The concepts page
presents a data flow "model"
for an MBD (Model-based Documentation) suite.
In this model, the analysis phase is responsible
for combining or tallying data, discerning patterns, etc.
This page considers the relationship between modeling and analysis,
looks at some representative forms of analysis,
and makes some broad generalizations about data management.
The administrators and designers of a complex system
generally understand its overall nature.
They may be unclear on specific details,
but they understand the major entities and relationships,
along with some "minor" ones which have attracted their attention,
for whatever reason.
In short, they have a working "mental model" of the system.
By interviewing these "local experts",
studying the existing documentation,
and generally poking around,
an MBD developer can "discover" the types
of entities and relationships in the system.
Using this information,
s/he can create an informal model
that will support and guide the creation of MBD software.
Analysis functions, in particular, rely on this sort of model.
They look for, characterize, and/or summarize the specific
values and relationships concerning instances of known entities.

What to work on:
[A] From the page on modeling and analysis, write out the passage that begins at the words "The administrators and" and stops after the words "in the system.".
[B] Answer these questions about the page on modeling and analysis:
(i) What does MBD stand for?
(ii) In the data flow model, which phase combines or tallies data and discerns patterns?
(iii) Besides interviewing the local experts, what two other things can an MBD developer do to discover the types of entities and relationships?
[C] Pick up the page on modeling and analysis at its last sentence and keep writing it from there.
The material that comes next has nothing to do with any of the work here.

Data provided:

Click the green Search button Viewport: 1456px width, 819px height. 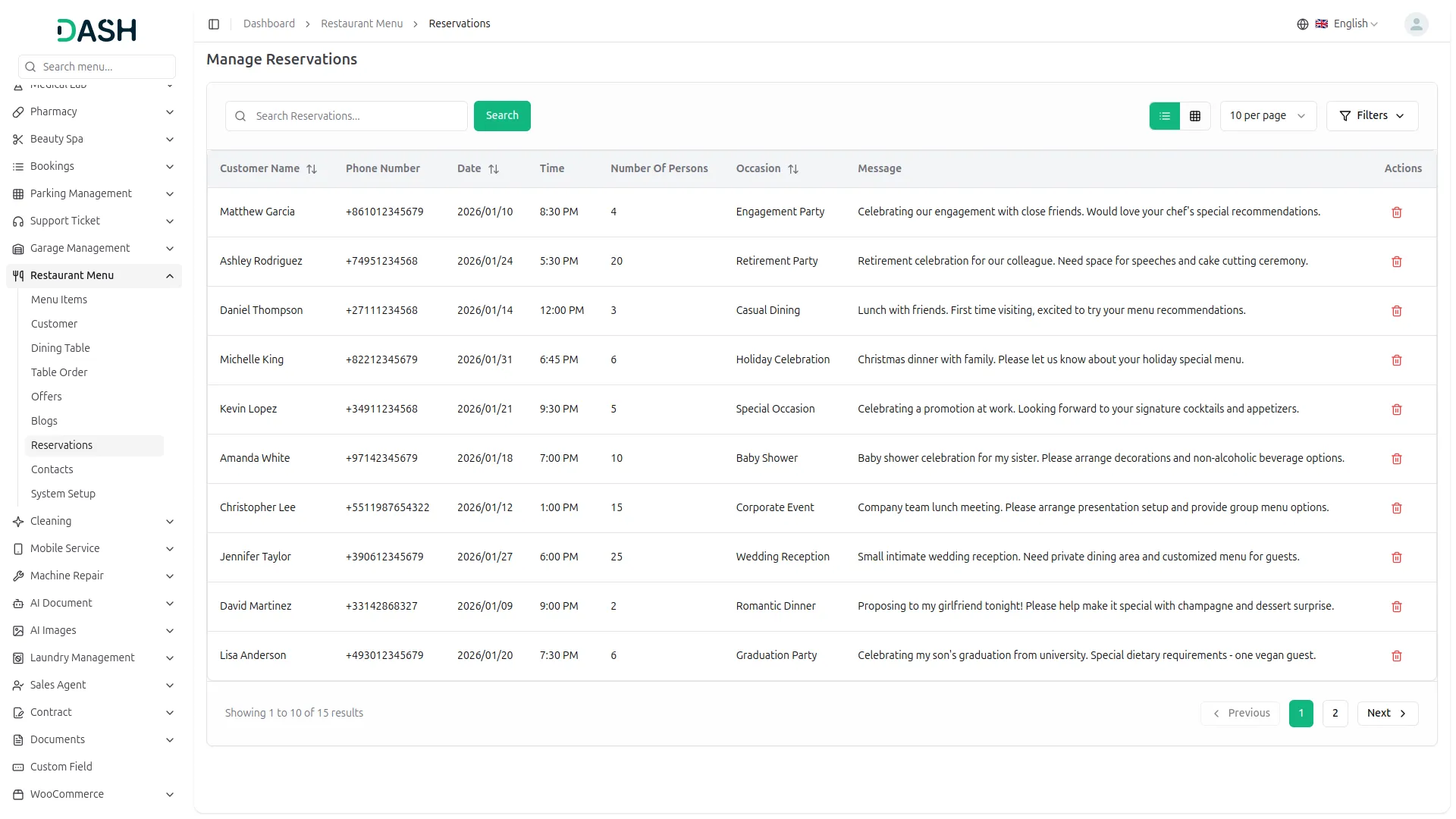(502, 116)
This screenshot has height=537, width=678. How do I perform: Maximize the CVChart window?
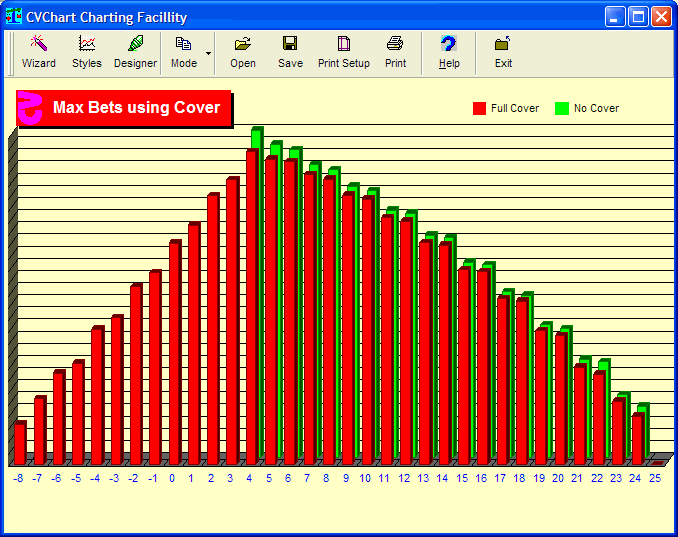(x=638, y=17)
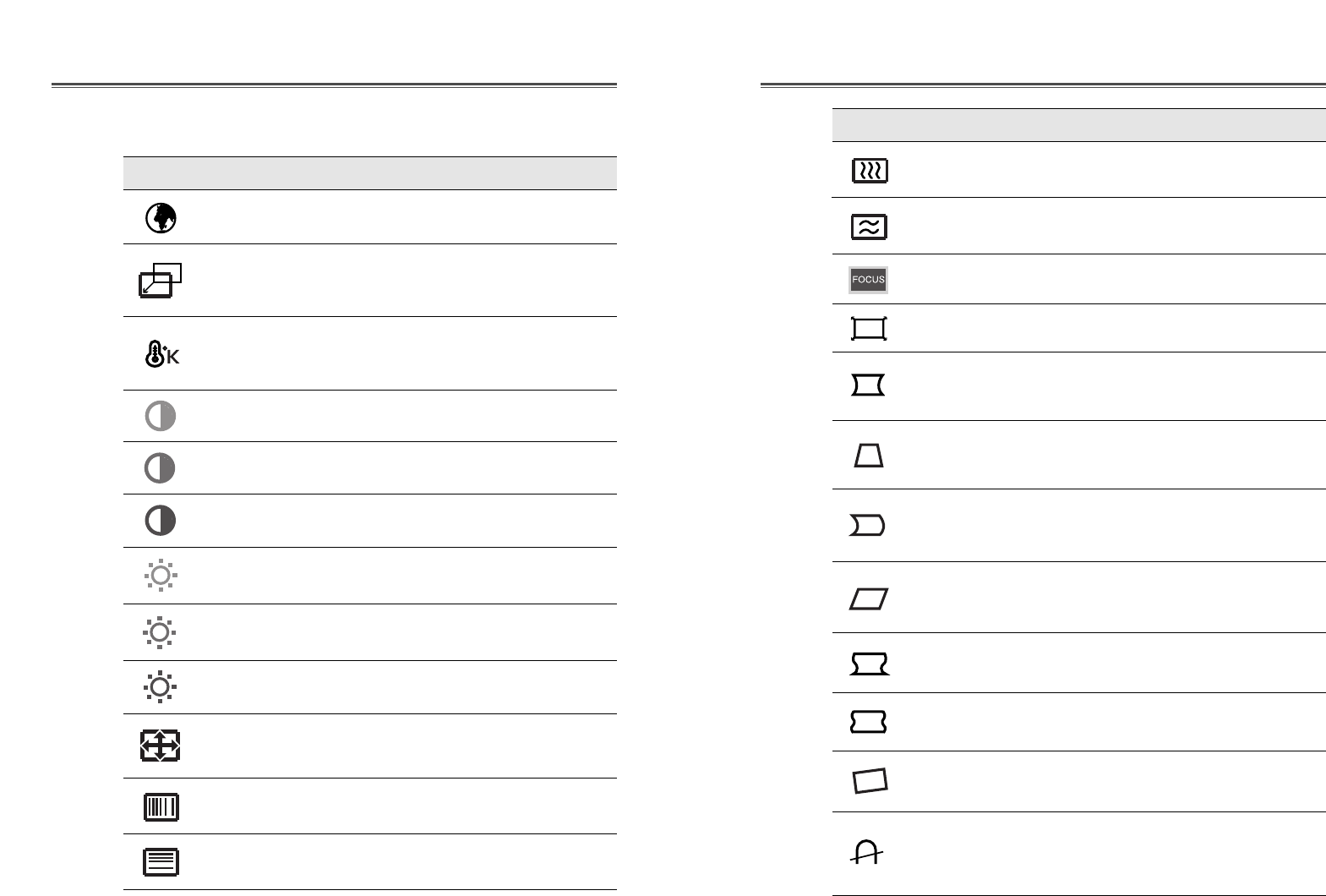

Expected answers:
[A]
The administrators and designers of a complex system
generally understand its overall nature.
They may be unclear on specific details,
but they understand the major entities and relationships,
along with some "minor" ones which have attracted their attention,
for whatever reason.
In short, they have a working "mental model" of the system.
By interviewing these "local experts",
studying the existing documentation,
and generally poking around,
an MBD developer can "discover" the types
of entities and relationships in the system.

[B]
(i) Model-based Documentation.
(ii) The analysis phase.
(iii) Study the existing documentation and generally poke around.

[C]
Typically, they produce explicit formulations
of information which was only implicitly available
in the input data.
In a software development project,
the entities might include bug reports, data structures, developers,
functions, libraries, managers, programs, projects, releases,
test suites, etc.
By analyzing information on these instances,
we can "discover" and present useful information
about individual instances and/or the system as a whole.
For example, we could count the bugs found
during each stage of each release cycle.
This might tell us useful things
about our design and testing procedures.
We could also look for "hot spots" in the code
(e.g., areas that seem to have lots of bugs),
as a way to guide
refactoring efforts.
We could also track the usage
of each data structure, function, library, etc.
This would let us create links to related items
and even draw nifty-looking (and useful)
diagrams showing critical relationships.
Anyone who has had to "drop into" a large body of code
can appreciate the value of this sort of contextual information.
As Gerald Weinberg points out in
An Introduction to General Systems Thinking,
different approaches are needed for different sorts of problems.
Statistics deals well with "unorganized complexity",
but requires both randomness and large population sizes.
Pure analysis, on the other hand,
handles "organized simplicity",
but is limited by complexity and randomness.
Thus, there is a substantial area of "organized complexity"
where neither tool can be used:
As discussed below,
data mining tools such as
Weka
apply both statistical and analytical techniques
(e.g., analyzing statistical results).
Similarly, this document uses the term "analysis"
to include statistics, etc.
Analysis functions can range from trivial to extremely complex.
The ones which involve only simple statistics and record-keeping
lie near the "trivial" end.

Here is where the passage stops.